THE TASK:
Could you copy out all of the rows below, word for word and line for line, without changing anything?
## start INFORMATION SHOWN
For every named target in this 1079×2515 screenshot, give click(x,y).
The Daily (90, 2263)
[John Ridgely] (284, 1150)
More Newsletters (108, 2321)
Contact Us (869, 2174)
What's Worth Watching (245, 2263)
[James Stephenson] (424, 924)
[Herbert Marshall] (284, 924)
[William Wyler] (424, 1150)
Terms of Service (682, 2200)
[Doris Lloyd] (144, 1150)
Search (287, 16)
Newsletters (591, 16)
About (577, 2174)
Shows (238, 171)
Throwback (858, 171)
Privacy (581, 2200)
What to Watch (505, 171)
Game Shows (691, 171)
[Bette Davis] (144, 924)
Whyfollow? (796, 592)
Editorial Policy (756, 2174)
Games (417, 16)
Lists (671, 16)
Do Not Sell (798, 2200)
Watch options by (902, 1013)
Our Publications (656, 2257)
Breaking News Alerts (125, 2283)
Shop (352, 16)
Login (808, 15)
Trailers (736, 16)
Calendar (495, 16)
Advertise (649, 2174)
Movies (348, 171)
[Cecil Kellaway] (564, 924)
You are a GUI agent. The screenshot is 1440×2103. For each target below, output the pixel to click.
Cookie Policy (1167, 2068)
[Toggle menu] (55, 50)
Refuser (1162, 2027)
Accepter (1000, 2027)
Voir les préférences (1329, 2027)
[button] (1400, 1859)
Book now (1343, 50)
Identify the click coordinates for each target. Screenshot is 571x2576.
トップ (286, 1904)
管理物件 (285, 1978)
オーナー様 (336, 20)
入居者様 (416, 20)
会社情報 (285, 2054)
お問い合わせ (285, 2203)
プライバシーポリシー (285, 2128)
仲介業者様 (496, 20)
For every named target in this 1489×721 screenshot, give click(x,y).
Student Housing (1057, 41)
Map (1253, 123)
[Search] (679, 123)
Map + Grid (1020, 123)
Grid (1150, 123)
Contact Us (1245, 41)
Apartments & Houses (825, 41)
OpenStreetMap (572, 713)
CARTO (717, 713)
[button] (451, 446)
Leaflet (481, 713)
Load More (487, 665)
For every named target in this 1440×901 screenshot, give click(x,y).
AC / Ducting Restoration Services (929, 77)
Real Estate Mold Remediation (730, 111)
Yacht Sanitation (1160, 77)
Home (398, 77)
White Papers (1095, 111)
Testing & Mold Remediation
## end INFORMATION SHOWN
ANSWER FOR THIS EXERCISE:
For every named target in this 1079×2515 screenshot, give click(x,y).
The Daily (90, 2263)
[John Ridgely] (284, 1150)
More Newsletters (108, 2321)
Contact Us (869, 2174)
What's Worth Watching (245, 2263)
[James Stephenson] (424, 924)
[Herbert Marshall] (284, 924)
[William Wyler] (424, 1150)
Terms of Service (682, 2200)
[Doris Lloyd] (144, 1150)
Search (287, 16)
Newsletters (591, 16)
About (577, 2174)
Shows (238, 171)
Throwback (858, 171)
Privacy (581, 2200)
What to Watch (505, 171)
Game Shows (691, 171)
[Bette Davis] (144, 924)
Whyfollow? (796, 592)
Editorial Policy (756, 2174)
Games (417, 16)
Lists (671, 16)
Do Not Sell (798, 2200)
Watch options by (902, 1013)
Our Publications (656, 2257)
Breaking News Alerts (125, 2283)
Shop (352, 16)
Login (808, 15)
Trailers (736, 16)
Calendar (495, 16)
Advertise (649, 2174)
Movies (348, 171)
[Cecil Kellaway] (564, 924)
You are a GUI agent. The screenshot is 1440×2103. For each target below, output the pixel to click.
Cookie Policy (1167, 2068)
[Toggle menu] (55, 50)
Refuser (1162, 2027)
Accepter (1000, 2027)
Voir les préférences (1329, 2027)
[button] (1400, 1859)
Book now (1343, 50)
Identify the click coordinates for each target. Screenshot is 571x2576.
トップ (286, 1904)
管理物件 (285, 1978)
オーナー様 (336, 20)
入居者様 (416, 20)
会社情報 (285, 2054)
お問い合わせ (285, 2203)
プライバシーポリシー (285, 2128)
仲介業者様 (496, 20)
For every named target in this 1489×721 screenshot, give click(x,y).
Student Housing (1057, 41)
Map (1253, 123)
[Search] (679, 123)
Map + Grid (1020, 123)
Grid (1150, 123)
Contact Us (1245, 41)
Apartments & Houses (825, 41)
OpenStreetMap (572, 713)
CARTO (717, 713)
[button] (451, 446)
Leaflet (481, 713)
Load More (487, 665)
For every named target in this 1440×901 screenshot, give click(x,y).
AC / Ducting Restoration Services (929, 77)
Real Estate Mold Remediation (730, 111)
Yacht Sanitation (1160, 77)
Home (398, 77)
White Papers (1095, 111)
Testing & Mold Remediation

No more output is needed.